Now that shop class is as common in high schools as poodle skirts, lots of woodworkers worry about passing on our enthusiasm for the craft to the next generation. In my house, I’ve started treating my kids more like apprentices, and it seems to be working.
They help clean the shop. They assist me on projects at assembly time. They can work on their own projects on the side when I don’t need them. And – here’s the odd part – I pay them (a pittance) for their help and swear them to secrecy on the “arts and mysteries” of the craft.
This weekend has been a perfect example. I assembled a large run of shelving that I plan to install in the recipient’s home this week. There was a lot of tedious gluing, clamping and clean-up work involved, so I hired 7-year-old Katy to help.
First, I showed her the “secret” to making the lacquer finish perfectly smooth to the touch – a folded up brown paper bag. We rubbed all the surfaces vigorously, which knocked down any surface imperfections without cutting through the film finish. Katy did the shelves; I did the uprights.
“Cool,” she said. “It works!”
As we were bagging the lacquer, both of us noticed that there were some small dings and scratches in the color.

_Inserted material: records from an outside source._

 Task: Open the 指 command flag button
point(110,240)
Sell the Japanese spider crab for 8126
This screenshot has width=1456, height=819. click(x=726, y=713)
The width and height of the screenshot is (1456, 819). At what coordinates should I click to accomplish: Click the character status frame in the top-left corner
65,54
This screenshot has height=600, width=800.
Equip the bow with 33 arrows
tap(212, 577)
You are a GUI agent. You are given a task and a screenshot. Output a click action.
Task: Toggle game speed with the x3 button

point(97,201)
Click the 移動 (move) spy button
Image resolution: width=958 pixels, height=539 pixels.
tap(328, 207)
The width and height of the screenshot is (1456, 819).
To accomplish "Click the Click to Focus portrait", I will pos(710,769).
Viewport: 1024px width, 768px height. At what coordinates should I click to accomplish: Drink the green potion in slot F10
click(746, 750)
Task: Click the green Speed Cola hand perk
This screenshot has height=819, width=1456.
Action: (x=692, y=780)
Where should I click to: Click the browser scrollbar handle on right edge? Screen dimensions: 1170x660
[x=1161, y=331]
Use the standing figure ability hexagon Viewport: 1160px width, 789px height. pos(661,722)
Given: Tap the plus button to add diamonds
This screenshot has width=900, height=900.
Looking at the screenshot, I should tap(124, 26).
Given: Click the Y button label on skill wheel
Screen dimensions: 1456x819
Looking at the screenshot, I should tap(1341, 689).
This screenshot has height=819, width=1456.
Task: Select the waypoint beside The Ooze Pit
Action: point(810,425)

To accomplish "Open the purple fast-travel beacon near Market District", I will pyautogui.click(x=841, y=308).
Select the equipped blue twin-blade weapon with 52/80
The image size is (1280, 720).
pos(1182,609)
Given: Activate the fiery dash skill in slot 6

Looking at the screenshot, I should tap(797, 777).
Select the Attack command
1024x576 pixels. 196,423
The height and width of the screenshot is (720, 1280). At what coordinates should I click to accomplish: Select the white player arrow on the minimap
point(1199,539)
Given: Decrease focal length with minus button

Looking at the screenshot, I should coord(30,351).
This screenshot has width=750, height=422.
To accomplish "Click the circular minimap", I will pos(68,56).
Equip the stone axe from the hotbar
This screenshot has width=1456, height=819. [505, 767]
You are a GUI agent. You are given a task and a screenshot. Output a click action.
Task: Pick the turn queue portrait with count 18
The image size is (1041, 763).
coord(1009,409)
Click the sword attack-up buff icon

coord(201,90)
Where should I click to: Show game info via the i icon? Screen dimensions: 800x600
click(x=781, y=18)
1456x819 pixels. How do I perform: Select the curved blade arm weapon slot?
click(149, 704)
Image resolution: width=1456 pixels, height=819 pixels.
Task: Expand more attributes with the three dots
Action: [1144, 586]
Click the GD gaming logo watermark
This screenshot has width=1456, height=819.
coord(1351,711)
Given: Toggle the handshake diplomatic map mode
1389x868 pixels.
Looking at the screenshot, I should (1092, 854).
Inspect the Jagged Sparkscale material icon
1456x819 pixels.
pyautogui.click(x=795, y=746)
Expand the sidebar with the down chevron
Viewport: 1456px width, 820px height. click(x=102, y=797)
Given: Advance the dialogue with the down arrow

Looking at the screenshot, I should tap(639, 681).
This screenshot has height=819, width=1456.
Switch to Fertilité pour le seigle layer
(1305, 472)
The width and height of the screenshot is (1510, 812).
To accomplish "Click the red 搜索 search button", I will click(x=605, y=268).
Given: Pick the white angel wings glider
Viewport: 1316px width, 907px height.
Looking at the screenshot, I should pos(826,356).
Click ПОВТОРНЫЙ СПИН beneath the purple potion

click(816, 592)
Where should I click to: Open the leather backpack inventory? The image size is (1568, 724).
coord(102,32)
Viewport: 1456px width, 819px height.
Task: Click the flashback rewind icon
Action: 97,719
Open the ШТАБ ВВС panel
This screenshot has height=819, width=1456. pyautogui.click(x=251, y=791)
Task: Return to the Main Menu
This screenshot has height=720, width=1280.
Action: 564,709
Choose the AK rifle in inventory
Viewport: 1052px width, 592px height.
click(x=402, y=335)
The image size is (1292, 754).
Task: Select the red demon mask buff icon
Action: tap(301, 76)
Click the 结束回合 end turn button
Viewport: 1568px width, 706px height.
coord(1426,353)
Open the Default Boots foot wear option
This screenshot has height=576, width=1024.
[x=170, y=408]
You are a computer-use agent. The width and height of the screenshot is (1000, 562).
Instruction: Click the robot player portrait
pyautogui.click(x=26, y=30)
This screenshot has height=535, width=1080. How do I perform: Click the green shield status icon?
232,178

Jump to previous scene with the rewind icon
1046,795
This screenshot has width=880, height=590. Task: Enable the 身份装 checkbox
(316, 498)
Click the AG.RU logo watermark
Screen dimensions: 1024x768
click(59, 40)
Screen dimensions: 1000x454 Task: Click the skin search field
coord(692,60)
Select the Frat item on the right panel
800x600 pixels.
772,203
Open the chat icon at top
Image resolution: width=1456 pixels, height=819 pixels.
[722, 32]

This is was the result of the parts getting moved around more than I like. So I swore Katy to secrecy again and introduced her to the mystery of stain pens. In this case, the best match wasn’t one of my stain pens (which I keep hidden away), it was a black Sharpie marker.
In fact, Katy became incredulous when I took her picture at work with the marker.
“What if someone sees the picture and figures out our secret?” she asked. “Then they’ll know!”
Then we glued up the shelves. I applied the glue. Katy added the Dominos. We both applied the clamps and cleaned the glue squeeze-out. Assembly can be stressful for me, but Katy’s amazement at how the project came together kept my anxiety in check.
We did four major glue-ups this weekend, and by the fourth one, Katy dove into the work like she had been doing it all her life. I wonder if learning woodworking is like learning a foreign language – it might be easier when you are young.
As I added the kicks to the cabinet, Katy worked at the bench at her own project – she’s transforming my discarded shop jigs for this shelving project into a wooden alligator.
Then I paid her (about $1 an hour for the shop time) and I asked her if she’d come along on the installation next week. With hesitation, she said: “Yes! Hurray!”
Next step: Getting the apprentices to fetch the small beer for the master.